• _Passage for review_

Be careful, that type of explanation can be condescending and biased.
Did you miss my admission of grievous an irredeemable wrongdoing? Here, let me play it again for you in slow motion, so you can really savor it.
I’m done with that sidetrack.
I think a more interesting question with regard to the topic of the OP is which company will get their platform/assays FDA-approved next?
Illumina is the NGS market leader, but other companies have different approaches and technologies.
Here is the list wikipediahas. I’m sure you will be happy to critique.
Gotcha. That makes sense, there are certainly no shortage of other pull-down techniques to enrich for DNA of interest. And I see that the CFTR locus is over 100 kb in size which explains why Sanger sequencing isn’t a great choice in this case.
There are some methylation imprinting disorders where this could be useful, such as Beckwith Wiedemann syndrome, and Angelman and Prader-Willi syndromes.
With Illumina’s MiSeq plaform, since you’re sequencing a library made with un-modified bases, you’d have to make and sequence a bisulfite-converted library to see where the methylated cytosines are compared to a non-treated library. I hear this can be labor intensive on the bench.
Pacific Biosciences and Oxford Nanopore Technologies, for example, have platforms that are supposed to be able to determine base modifications directly.
PacBio uses the differences in base incorporation kinetics to do this (Base Modification Detection). It looks like it takes longer to incorporate the matching nucleotide to a modified base than an unmodified base and this shows up in the fluorescent trace.
Oxford Nanopore, and I don’t think people have gotten a great look at their data since it’s very new on the market, has a platform where the DNA is threaded through a nanopore in a membrane and the electrical conductance through the nanopore changes with what nucleotide is in the pore.
Nat Nanotechnol. 2009 Apr;4(4):265-70. doi: 10.1038/nnano.2009.12. Epub 2009 Feb 22.
Continuous base identification for single-molecule nanopore DNA sequencing.
My bold
These platforms are probably aren’t close to FDA approval for clinical tests, though. And there’s a lot more to epigenetics than modified DNA bases.
There are already methylation-specific PCR tests on the market for detecting Angelman and Prader-Willi syndromes.
I know because I used to do them.
There’s no need to step up to next-generation sequencing for these, because you only need to check a relatively short stretch of DNA for methylation. Next-gen would be needless complication.
Good point, if there’s an easy test to for specific targets. I was just thinking off the top of my head of how you could apply NGS for detecting methylation status, so maybe Angelman and Prader-Willi aren’t the best future clinical test examples, if cheaper and easier tests exist.
Out of curiosity, what are the PCR-based assays you used? Were these using specific primers after bisulfite conversion? I know Qiagen has PCR assays for CpG islands based on restriction enzyme digests. I haven’t checked them out lately, but I found their “% of methylation” calculation to be murky. Is that “%” of methylated DNA templates (50% of the template molecules are methylated vs unmethylated), or “%” of methylation within a template molecule CpG island, or both and how can you tell by looking at Ct values. I called their tech support once years ago when they first came out (SABiosciences, actually; later acquired by Qiagen) and didn’t really get a satisfactory answer, but this might be clearer now since last time I asked.

• _Work instructions_
1. According to the discussion, how large is the CFTR locus?
2. List every company named in the discussion.
3. Quote the discussion word for word, starting at the words "Illumina is the" and ending after the words "in this case.".

• _Raw data_

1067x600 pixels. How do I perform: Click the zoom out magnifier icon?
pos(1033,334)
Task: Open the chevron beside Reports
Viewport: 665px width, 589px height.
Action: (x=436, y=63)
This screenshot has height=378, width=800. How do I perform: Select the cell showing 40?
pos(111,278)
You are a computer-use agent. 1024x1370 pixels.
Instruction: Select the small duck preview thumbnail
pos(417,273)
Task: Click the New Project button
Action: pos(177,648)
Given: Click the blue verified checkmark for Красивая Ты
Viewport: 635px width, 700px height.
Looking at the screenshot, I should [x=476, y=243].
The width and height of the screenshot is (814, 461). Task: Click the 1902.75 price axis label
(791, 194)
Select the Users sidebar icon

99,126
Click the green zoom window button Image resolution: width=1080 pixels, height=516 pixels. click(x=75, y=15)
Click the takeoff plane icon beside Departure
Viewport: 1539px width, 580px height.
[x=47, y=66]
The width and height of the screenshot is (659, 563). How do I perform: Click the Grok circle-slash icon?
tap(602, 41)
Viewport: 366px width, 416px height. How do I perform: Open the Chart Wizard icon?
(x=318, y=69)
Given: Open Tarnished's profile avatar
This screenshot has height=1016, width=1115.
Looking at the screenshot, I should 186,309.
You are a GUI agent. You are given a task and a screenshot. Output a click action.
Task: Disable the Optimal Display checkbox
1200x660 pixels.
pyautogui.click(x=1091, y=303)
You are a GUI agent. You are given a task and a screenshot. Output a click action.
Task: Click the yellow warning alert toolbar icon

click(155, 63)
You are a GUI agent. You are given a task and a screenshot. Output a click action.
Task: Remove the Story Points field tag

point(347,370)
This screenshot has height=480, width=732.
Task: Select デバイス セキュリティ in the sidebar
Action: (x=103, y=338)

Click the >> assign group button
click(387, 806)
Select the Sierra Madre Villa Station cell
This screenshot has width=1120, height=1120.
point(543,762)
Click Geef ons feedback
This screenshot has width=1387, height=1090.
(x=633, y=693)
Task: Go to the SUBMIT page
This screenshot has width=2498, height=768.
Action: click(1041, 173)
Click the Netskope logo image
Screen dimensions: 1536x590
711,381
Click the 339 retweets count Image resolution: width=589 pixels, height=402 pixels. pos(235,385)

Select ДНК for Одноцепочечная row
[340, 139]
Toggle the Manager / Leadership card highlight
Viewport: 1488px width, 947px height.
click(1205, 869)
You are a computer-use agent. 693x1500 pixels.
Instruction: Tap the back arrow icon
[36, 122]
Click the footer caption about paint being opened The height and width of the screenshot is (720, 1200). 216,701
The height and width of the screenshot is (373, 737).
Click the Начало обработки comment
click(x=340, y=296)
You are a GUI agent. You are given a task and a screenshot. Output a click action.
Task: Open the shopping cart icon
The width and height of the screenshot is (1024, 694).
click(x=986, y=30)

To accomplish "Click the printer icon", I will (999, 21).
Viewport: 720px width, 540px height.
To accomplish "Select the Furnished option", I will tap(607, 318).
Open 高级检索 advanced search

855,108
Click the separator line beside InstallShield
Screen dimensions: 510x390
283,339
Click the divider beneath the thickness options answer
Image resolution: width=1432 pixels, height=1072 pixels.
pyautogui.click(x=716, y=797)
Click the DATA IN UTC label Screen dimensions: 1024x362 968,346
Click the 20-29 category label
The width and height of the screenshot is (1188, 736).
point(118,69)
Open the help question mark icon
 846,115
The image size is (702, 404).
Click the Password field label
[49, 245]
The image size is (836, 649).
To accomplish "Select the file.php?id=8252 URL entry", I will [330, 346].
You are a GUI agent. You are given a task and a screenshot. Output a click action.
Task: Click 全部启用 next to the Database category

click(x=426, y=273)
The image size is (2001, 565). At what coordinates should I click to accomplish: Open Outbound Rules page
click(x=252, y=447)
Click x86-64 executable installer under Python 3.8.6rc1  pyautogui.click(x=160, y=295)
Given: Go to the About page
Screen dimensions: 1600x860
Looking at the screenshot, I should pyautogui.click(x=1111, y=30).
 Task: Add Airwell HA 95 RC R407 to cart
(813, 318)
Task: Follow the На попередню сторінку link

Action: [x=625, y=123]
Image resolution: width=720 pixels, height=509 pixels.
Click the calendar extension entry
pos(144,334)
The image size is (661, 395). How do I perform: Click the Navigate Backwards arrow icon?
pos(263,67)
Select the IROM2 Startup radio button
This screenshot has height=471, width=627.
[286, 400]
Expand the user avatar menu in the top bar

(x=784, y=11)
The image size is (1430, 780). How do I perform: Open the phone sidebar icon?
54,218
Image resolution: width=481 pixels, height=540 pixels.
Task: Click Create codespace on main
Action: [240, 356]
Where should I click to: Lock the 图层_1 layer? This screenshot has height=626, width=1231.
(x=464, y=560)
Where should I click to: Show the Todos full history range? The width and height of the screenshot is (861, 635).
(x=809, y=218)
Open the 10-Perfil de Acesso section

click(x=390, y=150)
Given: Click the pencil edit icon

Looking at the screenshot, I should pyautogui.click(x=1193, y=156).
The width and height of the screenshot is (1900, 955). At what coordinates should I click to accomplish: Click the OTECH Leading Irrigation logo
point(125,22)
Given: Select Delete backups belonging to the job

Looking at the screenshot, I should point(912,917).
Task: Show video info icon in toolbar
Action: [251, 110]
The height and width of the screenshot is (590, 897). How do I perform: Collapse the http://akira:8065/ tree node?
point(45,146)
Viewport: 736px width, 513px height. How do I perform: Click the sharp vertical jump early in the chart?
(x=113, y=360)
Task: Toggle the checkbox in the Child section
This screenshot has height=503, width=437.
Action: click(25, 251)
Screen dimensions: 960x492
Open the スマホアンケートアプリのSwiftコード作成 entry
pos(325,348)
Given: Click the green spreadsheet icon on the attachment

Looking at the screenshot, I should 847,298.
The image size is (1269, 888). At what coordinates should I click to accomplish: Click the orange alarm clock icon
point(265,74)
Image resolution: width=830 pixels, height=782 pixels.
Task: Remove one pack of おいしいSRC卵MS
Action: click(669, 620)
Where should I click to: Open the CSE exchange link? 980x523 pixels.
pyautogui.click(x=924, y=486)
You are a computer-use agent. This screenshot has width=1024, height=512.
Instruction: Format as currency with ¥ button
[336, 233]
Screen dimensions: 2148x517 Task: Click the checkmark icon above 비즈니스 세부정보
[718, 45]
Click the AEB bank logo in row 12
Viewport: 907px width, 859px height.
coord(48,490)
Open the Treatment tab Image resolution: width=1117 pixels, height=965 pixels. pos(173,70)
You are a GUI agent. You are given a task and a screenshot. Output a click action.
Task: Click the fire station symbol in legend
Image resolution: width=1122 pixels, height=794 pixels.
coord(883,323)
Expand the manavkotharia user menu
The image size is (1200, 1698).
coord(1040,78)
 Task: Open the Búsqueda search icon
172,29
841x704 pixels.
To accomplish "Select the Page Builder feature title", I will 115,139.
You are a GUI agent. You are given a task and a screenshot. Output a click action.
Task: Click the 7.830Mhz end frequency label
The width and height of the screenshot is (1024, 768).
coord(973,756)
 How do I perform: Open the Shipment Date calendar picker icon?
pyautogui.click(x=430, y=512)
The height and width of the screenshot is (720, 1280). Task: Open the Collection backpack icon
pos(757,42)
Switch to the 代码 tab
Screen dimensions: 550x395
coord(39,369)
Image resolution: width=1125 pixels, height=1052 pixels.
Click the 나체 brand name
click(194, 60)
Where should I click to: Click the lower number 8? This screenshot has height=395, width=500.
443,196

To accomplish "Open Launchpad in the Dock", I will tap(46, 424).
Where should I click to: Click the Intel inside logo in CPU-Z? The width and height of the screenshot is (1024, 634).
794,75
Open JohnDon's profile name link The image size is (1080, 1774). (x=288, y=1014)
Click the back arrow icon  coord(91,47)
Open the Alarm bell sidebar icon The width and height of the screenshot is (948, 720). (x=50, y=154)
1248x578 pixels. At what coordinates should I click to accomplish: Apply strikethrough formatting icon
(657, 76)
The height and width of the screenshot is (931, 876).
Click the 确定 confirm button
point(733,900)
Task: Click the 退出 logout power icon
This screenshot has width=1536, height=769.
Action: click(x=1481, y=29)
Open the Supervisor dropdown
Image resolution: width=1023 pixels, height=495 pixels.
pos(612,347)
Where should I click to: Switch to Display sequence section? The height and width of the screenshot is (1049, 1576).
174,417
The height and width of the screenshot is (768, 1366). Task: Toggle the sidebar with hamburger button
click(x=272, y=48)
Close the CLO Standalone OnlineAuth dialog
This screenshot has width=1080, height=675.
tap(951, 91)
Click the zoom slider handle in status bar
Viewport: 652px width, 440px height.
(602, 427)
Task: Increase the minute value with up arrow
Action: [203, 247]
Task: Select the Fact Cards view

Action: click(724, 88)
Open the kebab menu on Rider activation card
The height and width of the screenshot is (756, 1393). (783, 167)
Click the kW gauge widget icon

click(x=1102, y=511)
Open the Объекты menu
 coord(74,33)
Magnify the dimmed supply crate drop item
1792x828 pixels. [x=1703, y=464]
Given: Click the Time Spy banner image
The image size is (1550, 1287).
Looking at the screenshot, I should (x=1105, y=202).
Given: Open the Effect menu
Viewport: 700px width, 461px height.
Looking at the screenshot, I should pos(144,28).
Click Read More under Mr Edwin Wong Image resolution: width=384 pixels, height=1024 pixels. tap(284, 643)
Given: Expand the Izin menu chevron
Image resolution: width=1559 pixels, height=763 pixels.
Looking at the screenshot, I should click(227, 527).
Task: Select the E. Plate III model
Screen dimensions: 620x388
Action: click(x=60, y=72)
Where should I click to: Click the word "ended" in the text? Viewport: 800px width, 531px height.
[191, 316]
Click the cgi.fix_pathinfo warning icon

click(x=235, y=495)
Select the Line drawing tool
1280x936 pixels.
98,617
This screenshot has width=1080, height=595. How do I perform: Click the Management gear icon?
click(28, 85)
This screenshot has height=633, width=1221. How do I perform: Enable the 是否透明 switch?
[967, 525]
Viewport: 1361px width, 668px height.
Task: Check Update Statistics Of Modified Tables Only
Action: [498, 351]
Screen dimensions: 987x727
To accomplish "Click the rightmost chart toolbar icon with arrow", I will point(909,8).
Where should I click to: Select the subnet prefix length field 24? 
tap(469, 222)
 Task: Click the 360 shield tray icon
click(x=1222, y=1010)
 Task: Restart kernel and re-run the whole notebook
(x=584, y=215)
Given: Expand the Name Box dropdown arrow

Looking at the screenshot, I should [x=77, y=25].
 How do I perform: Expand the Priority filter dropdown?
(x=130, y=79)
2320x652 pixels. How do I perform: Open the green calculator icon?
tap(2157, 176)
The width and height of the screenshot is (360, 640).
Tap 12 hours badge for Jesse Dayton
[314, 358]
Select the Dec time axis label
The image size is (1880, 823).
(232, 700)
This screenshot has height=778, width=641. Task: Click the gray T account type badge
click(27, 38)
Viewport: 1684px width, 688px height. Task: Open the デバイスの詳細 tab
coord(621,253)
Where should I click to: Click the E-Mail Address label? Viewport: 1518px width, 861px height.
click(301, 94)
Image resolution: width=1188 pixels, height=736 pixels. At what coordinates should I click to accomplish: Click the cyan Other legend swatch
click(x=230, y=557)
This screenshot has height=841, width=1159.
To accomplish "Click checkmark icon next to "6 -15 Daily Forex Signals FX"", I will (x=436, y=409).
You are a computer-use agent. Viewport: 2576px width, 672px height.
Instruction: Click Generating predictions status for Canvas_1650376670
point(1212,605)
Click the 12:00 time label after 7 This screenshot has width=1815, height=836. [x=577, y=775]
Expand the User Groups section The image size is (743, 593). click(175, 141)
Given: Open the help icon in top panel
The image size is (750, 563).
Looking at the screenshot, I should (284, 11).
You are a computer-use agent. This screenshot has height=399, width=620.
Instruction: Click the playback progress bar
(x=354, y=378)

• _Response list_
1. Over 100 kb.

2. Illumina; Pacific Biosciences (PacBio); Oxford Nanopore Technologies; Qiagen; SABiosciences

3.
Illumina is the NGS market leader, but other companies have different approaches and technologies.
Here is the list wikipediahas. I’m sure you will be happy to critique.
Gotcha. That makes sense, there are certainly no shortage of other pull-down techniques to enrich for DNA of interest. And I see that the CFTR locus is over 100 kb in size which explains why Sanger sequencing isn’t a great choice in this case.